Harapan-harapan dari beberapa peminum tentang pengaruh alkohol
mungkin menjadikan suatu isyarat (cues) bagi perilaku agresif. Namun
ternyata proses ini tidak terjadi pada setiap orang tentang apakah alkohol
akan merangsang perilaku agresif. Penjelasan lain menyatakan bahwa
mengkonsumsi alkohol dalam dosis tinggi akan memperburuk proses
kognitif terutama pada informasi yang kompleks dan menyebabkan
gangguan kognitif (cognitive disruption), yaitu mengurangi kemampuan
seseorang untuk mengatasi atau bertahan dalam situasi-situasi yang sulit.
Gangguan kognitif ini khususnya mempengaruhi reaksi terhadap isyarat-
isyarat (cues) yang samar sehingga lebih mungkin mereka akan melakukan
interpretasi yang salah tentang perilaku orang lain sebagai agresif atau
mengancam dirinya (Taylor, dalam Breakwell, 1998).

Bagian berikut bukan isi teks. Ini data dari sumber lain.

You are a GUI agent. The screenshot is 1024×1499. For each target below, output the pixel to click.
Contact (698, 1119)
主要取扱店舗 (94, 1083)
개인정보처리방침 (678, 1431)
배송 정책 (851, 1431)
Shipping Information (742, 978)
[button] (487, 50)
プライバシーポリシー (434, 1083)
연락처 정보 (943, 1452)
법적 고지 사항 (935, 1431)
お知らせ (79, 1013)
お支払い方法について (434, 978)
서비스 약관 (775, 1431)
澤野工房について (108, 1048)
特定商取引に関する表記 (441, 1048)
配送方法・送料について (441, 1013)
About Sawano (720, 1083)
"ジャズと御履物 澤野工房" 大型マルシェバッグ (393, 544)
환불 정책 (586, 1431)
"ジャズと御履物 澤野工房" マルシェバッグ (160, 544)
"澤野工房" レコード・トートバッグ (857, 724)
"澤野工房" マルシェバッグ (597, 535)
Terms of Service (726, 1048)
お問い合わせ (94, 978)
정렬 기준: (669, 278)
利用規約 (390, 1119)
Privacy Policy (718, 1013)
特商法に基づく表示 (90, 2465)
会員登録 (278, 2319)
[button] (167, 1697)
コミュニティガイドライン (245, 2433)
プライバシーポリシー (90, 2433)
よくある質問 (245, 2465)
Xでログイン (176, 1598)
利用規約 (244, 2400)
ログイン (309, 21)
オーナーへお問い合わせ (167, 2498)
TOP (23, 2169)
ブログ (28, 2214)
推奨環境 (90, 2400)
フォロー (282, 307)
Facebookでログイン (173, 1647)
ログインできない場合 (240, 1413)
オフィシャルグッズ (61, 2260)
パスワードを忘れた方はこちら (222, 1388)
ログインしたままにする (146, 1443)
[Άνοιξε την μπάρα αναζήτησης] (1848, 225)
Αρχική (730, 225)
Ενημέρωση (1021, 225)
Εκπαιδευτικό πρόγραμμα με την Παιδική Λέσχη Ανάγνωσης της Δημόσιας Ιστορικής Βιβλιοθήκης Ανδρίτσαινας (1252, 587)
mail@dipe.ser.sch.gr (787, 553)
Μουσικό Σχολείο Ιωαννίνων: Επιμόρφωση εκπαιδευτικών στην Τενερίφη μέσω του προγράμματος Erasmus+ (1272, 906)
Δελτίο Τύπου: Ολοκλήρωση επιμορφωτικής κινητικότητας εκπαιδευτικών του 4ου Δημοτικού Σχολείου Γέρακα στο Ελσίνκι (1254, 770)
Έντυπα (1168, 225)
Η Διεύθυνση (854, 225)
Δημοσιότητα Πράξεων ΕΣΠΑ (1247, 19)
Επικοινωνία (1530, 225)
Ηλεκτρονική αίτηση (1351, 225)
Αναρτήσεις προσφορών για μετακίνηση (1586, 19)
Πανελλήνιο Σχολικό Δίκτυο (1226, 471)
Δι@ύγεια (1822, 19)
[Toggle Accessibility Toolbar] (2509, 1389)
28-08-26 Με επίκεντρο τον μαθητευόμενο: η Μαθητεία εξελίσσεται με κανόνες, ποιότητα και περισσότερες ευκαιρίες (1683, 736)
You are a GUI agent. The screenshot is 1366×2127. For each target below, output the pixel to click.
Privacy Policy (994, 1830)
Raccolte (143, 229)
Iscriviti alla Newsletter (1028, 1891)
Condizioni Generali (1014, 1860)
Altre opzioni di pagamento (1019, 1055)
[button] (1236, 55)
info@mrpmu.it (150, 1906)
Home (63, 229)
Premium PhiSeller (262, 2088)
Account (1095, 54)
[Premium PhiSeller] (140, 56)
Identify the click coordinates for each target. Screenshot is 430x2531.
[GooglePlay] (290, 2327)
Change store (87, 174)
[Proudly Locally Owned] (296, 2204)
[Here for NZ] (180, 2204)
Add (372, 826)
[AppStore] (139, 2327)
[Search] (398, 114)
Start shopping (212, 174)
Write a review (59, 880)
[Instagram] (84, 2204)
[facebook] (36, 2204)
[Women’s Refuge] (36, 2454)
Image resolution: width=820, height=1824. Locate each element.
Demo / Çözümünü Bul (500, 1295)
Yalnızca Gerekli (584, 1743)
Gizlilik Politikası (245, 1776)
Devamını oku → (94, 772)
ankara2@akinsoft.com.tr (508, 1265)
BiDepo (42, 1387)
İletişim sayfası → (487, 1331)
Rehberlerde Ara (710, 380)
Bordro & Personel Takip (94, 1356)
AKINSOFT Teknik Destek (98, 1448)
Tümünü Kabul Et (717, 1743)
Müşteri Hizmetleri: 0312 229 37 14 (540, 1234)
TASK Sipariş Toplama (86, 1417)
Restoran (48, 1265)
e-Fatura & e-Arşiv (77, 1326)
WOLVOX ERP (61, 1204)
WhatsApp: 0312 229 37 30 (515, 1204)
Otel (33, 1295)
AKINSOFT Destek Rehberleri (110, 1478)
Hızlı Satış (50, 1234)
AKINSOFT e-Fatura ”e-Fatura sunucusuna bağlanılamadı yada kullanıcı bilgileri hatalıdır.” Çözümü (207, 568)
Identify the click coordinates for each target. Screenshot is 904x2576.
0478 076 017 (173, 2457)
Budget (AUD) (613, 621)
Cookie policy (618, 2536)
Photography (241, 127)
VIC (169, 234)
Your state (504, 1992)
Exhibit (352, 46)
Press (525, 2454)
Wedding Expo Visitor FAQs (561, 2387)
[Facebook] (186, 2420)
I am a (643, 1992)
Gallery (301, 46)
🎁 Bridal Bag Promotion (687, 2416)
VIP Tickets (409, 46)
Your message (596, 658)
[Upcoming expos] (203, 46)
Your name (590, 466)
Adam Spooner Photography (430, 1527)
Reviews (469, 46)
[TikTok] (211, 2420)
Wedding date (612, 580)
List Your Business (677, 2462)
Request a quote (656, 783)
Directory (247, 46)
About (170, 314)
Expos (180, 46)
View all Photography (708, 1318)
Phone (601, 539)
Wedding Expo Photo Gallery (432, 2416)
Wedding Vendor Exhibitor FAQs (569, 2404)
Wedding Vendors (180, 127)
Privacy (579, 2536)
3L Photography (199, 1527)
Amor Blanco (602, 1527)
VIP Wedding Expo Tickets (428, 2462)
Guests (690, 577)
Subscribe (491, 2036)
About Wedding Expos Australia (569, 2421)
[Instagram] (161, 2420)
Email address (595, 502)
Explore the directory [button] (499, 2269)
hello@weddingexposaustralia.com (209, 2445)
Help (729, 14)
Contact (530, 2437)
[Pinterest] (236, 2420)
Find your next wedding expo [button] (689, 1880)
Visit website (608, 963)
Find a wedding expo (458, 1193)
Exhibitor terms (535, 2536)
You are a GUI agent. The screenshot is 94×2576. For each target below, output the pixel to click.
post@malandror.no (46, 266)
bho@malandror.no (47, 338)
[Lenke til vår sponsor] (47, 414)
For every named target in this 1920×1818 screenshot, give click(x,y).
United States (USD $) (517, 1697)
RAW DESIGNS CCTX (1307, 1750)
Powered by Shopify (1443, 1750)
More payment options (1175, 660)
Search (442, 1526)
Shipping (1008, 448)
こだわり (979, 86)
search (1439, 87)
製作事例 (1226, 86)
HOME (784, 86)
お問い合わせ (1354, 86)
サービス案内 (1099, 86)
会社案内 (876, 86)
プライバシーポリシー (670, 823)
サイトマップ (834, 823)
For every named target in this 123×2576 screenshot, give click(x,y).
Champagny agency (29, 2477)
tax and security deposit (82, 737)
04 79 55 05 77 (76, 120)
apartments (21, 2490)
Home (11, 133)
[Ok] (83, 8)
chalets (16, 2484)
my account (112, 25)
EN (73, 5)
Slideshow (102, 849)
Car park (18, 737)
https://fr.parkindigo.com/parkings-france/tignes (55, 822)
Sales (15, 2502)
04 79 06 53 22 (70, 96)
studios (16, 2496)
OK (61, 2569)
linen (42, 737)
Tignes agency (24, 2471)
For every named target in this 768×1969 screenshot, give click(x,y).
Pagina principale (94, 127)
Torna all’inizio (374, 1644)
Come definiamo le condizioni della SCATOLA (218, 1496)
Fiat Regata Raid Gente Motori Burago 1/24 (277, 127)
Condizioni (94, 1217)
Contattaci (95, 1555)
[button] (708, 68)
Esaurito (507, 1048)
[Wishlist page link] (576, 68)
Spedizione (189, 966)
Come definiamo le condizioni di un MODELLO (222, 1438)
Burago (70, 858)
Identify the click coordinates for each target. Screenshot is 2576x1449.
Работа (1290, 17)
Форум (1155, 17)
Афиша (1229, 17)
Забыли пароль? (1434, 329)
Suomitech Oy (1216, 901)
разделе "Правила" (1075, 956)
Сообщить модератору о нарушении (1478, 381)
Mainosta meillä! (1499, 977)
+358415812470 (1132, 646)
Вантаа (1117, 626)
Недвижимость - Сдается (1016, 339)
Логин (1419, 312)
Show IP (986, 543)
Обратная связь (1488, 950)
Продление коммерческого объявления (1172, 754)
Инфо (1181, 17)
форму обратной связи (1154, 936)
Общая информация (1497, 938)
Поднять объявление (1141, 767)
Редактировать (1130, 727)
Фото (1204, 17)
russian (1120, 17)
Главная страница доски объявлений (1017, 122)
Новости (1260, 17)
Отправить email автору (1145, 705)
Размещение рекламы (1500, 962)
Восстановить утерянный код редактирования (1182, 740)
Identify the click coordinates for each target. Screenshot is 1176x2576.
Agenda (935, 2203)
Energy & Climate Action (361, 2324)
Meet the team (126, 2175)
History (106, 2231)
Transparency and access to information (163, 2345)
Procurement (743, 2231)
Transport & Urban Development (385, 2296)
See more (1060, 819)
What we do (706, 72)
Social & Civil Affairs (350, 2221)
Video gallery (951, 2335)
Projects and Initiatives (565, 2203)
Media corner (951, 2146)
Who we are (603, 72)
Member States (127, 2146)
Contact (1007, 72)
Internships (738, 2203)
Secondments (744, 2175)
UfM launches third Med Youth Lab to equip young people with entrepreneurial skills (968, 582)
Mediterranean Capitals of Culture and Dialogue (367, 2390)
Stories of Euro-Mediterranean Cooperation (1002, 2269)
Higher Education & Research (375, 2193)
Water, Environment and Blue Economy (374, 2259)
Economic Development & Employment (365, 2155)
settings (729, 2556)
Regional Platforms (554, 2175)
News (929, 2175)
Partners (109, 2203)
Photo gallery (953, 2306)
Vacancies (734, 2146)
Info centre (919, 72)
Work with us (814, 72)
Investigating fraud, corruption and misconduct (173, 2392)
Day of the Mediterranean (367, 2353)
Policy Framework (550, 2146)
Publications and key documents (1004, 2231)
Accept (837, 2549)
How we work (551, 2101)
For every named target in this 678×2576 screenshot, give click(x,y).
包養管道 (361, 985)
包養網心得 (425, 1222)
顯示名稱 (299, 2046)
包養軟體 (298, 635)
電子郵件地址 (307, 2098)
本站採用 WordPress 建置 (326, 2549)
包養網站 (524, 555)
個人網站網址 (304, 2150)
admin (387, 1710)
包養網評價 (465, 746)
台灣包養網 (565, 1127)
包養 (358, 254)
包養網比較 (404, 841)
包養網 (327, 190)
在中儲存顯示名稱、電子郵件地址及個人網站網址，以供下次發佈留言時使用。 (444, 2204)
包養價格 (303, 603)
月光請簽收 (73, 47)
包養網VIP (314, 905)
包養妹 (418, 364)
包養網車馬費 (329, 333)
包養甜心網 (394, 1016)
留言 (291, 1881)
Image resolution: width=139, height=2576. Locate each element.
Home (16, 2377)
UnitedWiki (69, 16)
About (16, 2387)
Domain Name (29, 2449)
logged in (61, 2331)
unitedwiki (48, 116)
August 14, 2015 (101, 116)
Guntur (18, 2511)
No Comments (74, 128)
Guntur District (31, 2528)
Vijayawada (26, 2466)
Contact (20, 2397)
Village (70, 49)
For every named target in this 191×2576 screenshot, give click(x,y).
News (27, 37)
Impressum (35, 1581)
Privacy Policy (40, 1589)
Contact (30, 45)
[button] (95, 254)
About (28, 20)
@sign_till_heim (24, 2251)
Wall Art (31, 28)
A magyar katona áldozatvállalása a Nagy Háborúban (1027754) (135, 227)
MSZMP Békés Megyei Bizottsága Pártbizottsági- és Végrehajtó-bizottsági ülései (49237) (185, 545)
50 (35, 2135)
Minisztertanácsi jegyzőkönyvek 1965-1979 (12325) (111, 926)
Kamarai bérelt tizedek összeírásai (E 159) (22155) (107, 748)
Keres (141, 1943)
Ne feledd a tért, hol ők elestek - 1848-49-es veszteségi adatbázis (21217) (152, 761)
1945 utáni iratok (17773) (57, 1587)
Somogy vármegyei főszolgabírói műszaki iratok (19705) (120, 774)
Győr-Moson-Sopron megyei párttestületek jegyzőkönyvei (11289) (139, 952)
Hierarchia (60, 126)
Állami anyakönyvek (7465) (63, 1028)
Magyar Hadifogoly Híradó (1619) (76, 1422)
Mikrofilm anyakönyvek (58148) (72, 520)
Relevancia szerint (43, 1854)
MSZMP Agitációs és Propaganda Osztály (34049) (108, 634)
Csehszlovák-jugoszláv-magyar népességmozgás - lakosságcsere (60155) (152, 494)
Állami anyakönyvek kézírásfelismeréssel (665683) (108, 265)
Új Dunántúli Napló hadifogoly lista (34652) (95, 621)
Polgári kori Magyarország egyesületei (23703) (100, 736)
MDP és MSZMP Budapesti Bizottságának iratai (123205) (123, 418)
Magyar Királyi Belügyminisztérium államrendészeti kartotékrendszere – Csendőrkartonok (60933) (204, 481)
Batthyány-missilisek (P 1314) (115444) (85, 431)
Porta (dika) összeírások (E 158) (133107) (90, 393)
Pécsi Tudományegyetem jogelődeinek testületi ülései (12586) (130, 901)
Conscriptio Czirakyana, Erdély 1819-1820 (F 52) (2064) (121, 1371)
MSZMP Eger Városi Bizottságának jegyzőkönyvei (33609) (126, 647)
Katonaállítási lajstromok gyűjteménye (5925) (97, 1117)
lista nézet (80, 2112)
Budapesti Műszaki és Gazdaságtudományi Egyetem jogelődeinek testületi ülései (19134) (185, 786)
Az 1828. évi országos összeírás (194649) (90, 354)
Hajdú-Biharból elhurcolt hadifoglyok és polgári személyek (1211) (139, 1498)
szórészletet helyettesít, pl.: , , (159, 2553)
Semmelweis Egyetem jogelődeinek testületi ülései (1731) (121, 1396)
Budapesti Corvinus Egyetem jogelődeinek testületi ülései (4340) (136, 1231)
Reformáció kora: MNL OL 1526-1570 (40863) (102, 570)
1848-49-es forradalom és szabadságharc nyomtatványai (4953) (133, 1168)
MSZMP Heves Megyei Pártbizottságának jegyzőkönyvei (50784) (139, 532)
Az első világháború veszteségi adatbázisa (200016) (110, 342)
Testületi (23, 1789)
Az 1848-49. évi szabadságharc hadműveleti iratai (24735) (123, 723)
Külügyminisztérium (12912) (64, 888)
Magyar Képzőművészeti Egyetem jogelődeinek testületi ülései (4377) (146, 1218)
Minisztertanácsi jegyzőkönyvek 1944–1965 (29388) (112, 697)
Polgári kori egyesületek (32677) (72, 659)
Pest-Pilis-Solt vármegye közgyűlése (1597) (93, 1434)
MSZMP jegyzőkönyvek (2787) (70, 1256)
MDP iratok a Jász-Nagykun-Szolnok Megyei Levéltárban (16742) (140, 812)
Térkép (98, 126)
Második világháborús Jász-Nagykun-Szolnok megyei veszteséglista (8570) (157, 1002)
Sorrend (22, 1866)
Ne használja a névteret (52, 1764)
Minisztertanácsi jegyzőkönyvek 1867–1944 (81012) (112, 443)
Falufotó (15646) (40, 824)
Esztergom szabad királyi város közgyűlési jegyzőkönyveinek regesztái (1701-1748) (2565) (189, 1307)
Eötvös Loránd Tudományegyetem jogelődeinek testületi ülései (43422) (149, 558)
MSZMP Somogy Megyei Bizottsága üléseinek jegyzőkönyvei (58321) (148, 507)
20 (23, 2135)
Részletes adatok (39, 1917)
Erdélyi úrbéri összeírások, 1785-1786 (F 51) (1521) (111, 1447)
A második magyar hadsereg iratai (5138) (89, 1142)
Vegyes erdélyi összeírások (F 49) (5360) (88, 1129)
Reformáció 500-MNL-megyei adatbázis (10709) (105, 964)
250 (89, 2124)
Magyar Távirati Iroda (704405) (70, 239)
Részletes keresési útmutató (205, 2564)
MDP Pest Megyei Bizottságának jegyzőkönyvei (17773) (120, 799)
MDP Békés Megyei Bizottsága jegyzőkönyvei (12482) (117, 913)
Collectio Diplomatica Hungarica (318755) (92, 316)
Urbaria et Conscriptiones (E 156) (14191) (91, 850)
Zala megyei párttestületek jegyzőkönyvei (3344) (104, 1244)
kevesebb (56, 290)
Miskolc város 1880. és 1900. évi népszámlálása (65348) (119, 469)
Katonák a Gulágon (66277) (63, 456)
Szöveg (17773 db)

Berbeda dengan alkohol, marijuana biasanya mengakibatkan
perasaan senang, euphoria, dan jarang dikaitkan dengan tindakan
kekerasan. Akan tetapi phencyllidrine tampaknya berhubungan langsung
dengan kekerasan. Tindakan kekerasan terjadi segera setelah
mengkonsumsi atau selama dalam pengaruh obat itu. Sedangkan
barbiturates tampaknya menimbulkan perasaan mudah terangsang
-
34
(irritability), permusuhan dan agresi terbuka. Streroids yang digunakan
para atlit untuk meningkatkan kemampuan ternyata dalam dosis besar
dapat meningkatkan reaksi kemarahan, demikian pula cocaine sering
digunakan dalam kekerasan instrumental (suatu bentuk kekerasan yang
dilakukan untuk memperoleh uang yang pada gilirannya digunakan untuk
membeli obat-obat terlarang) yang mempunyai efek menimbulkan
paranoia dan meningkatkan agresivitas 15-20% pada penggunanya,
khususnya bila digunakan bersama-sama dengan alkohol (Brigham, 1991,
dalam Dayakisni dan Hudaniah, 2009). Mengingat kebanyakan obat-obat
demikian adalah ilegal dan mahal harganya, maka para pengguna
seringkali melakukan agresi instrumental untuk memperoleh uang guna
mendukung kebiasaannya.
Kemudian menurut Breakwell (1998) faktor-faktor pemicu perilaku agresi
paling umum adalah sebagai berikut:
a. Intensifikasi rangsangan permusuhan.
b. Awal kehilangan kendali yang diakibatkan oleh obat-obatan dan
sebagainya.
c. Kesadaran tiba-tiba bahwa tidak ada pilihan alternatif selain
penggunaan kekerasan.
d. Adanya isyarat-isyarat yang menunjang kekerasan, misalnya:
hadirnya orang-orang lain atau anggota-anggota kelompok sebaya
yang dipandang merestui kekerasan.
-
35
e. Meningkatnya kesadaran bahwa tindak kekerasan dapat diganjar
dengan penghargaan.
f. Penggunaan kata-kata yang dikenal provokatif bagi orang yang
bersangkutan (kata-kata ini sering disebut ejekan).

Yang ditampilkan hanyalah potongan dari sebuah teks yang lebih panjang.